Goal of the exercise -> When you reach the line containing "A WordPress Commenter (122, 715)" in the records below, start copying exactly, and stop once you have copied the line containing "Resources (940, 34)".
━━━ Data shown
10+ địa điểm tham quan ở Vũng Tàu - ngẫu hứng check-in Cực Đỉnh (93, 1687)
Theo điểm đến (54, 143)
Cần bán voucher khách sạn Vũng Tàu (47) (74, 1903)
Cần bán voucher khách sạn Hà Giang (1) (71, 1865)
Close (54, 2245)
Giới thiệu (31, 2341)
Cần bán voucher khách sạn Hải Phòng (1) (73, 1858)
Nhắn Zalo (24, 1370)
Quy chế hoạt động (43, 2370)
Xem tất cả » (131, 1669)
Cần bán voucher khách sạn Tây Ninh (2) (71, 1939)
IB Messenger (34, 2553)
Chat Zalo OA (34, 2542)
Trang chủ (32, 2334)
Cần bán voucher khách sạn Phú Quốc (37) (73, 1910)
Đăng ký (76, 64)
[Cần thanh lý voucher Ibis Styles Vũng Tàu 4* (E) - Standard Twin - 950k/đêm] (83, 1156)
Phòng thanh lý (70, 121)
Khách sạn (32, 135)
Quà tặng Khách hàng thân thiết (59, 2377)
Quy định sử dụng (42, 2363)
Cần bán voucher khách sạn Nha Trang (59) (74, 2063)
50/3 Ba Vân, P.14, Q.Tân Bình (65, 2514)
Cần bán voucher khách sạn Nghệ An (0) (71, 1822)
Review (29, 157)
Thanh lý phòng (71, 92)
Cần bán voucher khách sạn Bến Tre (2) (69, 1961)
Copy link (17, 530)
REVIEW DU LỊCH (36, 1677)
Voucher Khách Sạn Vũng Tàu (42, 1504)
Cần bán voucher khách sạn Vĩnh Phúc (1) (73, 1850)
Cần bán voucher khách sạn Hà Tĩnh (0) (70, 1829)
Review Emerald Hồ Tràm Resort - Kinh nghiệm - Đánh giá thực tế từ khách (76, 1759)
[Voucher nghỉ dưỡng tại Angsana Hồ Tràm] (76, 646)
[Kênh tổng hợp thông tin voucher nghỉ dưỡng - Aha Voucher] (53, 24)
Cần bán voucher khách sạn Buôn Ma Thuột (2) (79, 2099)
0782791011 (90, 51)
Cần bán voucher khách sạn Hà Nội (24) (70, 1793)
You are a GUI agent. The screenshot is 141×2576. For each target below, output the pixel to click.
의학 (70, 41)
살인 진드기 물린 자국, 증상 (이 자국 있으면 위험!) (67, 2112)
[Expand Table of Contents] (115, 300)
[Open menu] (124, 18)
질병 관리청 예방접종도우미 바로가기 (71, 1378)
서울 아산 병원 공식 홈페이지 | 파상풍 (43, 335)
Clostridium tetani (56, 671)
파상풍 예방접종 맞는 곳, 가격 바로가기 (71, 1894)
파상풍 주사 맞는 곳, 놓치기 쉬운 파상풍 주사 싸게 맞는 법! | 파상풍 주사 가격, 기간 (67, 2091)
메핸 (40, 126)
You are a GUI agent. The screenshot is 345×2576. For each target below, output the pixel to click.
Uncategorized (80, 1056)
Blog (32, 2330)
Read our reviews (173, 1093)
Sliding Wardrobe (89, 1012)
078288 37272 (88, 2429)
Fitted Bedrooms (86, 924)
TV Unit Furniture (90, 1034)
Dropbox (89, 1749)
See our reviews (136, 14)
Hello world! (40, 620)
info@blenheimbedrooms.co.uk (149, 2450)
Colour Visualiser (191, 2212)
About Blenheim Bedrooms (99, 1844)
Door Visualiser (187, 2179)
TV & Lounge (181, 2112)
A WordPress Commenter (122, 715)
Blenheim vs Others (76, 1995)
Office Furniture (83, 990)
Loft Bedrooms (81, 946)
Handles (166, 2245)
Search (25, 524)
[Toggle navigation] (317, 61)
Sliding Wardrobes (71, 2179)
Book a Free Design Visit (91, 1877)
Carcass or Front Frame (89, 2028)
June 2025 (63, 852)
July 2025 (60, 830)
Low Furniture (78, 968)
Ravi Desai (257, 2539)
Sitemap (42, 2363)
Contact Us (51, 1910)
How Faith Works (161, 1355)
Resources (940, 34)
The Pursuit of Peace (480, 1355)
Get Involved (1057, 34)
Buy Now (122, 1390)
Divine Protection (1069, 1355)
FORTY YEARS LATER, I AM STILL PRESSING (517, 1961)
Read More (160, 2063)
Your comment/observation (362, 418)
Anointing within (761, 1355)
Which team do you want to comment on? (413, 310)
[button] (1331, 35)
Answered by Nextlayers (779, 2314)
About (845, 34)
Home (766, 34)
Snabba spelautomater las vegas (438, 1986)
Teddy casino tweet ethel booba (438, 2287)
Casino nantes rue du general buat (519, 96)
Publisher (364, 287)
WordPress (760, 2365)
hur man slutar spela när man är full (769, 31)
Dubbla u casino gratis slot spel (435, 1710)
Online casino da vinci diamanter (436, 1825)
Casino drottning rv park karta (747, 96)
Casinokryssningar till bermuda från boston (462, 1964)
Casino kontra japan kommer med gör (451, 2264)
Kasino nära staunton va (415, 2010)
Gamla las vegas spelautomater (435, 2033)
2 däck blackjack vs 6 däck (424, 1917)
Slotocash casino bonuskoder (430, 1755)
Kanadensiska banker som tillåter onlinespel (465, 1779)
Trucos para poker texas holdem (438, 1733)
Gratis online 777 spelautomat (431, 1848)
━━━━━━
Solved exercise ->
A WordPress Commenter (122, 715)
Blenheim vs Others (76, 1995)
Office Furniture (83, 990)
Loft Bedrooms (81, 946)
Handles (166, 2245)
Search (25, 524)
[Toggle navigation] (317, 61)
Sliding Wardrobes (71, 2179)
Book a Free Design Visit (91, 1877)
Carcass or Front Frame (89, 2028)
June 2025 (63, 852)
July 2025 (60, 830)
Low Furniture (78, 968)
Ravi Desai (257, 2539)
Sitemap (42, 2363)
Contact Us (51, 1910)
How Faith Works (161, 1355)
Resources (940, 34)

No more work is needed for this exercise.